PROVIDED PASSAGE section start
Eucheuma, commonly known as sea moss or gusô (/ɡuˈsɔːʔ/), is a rhodophyte seaweed that may vary in color (purple, brown, and green). Eucheuma species are used in the production of carrageenan, an ingredient for cosmetics, food processing, and industrial manufacturing, as well as a food source for people in the Philippines, Caribbean and parts of Indonesia and Malaysia. Eucheuma cottonii – which grows in the Caribbean and cultivated in the Philippines – is the particular species known as gusô. Other species include Betaphycus gelatinae, Eucheuma denticulatum, and several species of the genus Kappaphycus, including K. alvarezii. Since the mid-1970s, Kappaphycus and Eucheuma have been a major source for the expansion of the carrageenan industry.

Commercial seaweed farming of gusô (as well as Kappaphycus) was pioneered in the Philippines. Though commercially significant, species of Eucheuma are difficult to identify without the aid of close scientific examination, as different species may have similar morphologies. Some eighteen to twenty species alone fall within the genus Eucheuma, represented by the groups Cottoniformia, Gelatiformia, and Anaxiferae.

Gusô is listed in the Ark of Taste international catalogue of endangered heritage foods of the Philippines by the Slow Food movement.
PROVIDED PASSAGE section end
GIVEN DATA section start
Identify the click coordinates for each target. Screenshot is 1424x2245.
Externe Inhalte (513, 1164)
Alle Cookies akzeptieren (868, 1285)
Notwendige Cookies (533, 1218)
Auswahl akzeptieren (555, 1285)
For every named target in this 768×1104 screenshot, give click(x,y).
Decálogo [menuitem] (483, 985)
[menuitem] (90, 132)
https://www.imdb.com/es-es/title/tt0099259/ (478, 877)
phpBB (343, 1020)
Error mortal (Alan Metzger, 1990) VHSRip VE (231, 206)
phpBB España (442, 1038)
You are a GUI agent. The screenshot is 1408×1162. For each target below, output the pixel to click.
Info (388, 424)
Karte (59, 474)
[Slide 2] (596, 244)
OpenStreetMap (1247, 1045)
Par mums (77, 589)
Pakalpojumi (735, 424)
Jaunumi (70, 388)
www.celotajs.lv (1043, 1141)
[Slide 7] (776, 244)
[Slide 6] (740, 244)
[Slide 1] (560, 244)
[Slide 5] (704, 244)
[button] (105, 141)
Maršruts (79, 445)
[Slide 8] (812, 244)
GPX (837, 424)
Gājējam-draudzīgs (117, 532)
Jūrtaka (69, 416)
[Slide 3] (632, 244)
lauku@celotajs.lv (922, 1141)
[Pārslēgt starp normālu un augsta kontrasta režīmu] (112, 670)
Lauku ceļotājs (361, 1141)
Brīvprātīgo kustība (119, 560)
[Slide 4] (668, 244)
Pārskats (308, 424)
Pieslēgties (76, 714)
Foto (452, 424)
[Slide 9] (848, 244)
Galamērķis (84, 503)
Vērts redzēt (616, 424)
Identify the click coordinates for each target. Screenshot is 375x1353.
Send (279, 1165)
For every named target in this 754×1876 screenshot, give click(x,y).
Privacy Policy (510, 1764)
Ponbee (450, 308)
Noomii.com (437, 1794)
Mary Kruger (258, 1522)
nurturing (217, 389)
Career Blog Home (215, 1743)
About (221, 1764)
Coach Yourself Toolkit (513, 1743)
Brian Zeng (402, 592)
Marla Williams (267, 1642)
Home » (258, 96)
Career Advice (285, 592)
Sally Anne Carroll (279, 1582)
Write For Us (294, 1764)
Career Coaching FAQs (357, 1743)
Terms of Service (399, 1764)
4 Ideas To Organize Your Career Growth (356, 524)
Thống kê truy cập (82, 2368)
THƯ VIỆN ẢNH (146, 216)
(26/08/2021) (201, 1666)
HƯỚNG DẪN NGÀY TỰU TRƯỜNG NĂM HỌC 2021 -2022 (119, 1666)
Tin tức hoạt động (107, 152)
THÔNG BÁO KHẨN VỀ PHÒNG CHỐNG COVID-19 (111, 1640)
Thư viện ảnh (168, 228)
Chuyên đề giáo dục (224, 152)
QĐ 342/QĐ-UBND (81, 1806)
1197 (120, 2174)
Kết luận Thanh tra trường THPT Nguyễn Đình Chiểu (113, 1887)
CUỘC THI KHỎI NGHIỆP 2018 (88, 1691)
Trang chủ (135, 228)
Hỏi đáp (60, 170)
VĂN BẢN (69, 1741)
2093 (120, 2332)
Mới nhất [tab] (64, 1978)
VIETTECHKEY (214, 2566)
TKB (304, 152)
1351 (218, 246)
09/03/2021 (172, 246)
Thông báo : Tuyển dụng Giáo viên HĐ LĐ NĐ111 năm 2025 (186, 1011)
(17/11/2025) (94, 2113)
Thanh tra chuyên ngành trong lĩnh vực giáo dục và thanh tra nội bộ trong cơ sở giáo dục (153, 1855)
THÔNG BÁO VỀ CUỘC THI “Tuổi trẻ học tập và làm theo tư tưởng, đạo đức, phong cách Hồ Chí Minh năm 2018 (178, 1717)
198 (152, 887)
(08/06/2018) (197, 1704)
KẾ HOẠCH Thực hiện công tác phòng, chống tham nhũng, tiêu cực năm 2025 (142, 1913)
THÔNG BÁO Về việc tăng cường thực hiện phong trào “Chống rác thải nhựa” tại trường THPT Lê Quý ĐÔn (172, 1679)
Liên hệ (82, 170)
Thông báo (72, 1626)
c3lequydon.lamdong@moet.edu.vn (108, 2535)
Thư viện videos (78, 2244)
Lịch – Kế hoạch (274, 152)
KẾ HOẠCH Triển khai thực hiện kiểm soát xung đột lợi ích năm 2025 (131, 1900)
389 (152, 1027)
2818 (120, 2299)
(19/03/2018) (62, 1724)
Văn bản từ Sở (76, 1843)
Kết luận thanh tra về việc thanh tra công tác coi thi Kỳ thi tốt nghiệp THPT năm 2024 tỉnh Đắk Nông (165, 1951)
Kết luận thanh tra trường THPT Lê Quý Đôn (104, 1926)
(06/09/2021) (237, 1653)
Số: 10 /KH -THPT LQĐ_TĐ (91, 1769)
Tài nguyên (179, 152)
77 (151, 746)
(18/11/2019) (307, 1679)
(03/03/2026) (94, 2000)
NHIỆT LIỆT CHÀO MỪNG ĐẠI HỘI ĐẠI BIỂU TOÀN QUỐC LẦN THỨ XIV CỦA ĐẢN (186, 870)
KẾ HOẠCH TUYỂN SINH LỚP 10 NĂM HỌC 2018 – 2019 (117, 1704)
GIVEN DATA section end
> **THE TASK**
Copy the text on Eucheuma seaweed starting at "Commercial seaweed farming" and ending at "Gelatiformia, and Anaxiferae.", putting "first developed" in place of "pioneered".

> **ANSWER SECTION**
Commercial seaweed farming of gusô (as well as Kappaphycus) was first developed in the Philippines. Though commercially significant, species of Eucheuma are difficult to identify without the aid of close scientific examination, as different species may have similar morphologies. Some eighteen to twenty species alone fall within the genus Eucheuma, represented by the groups Cottoniformia, Gelatiformia, and Anaxiferae.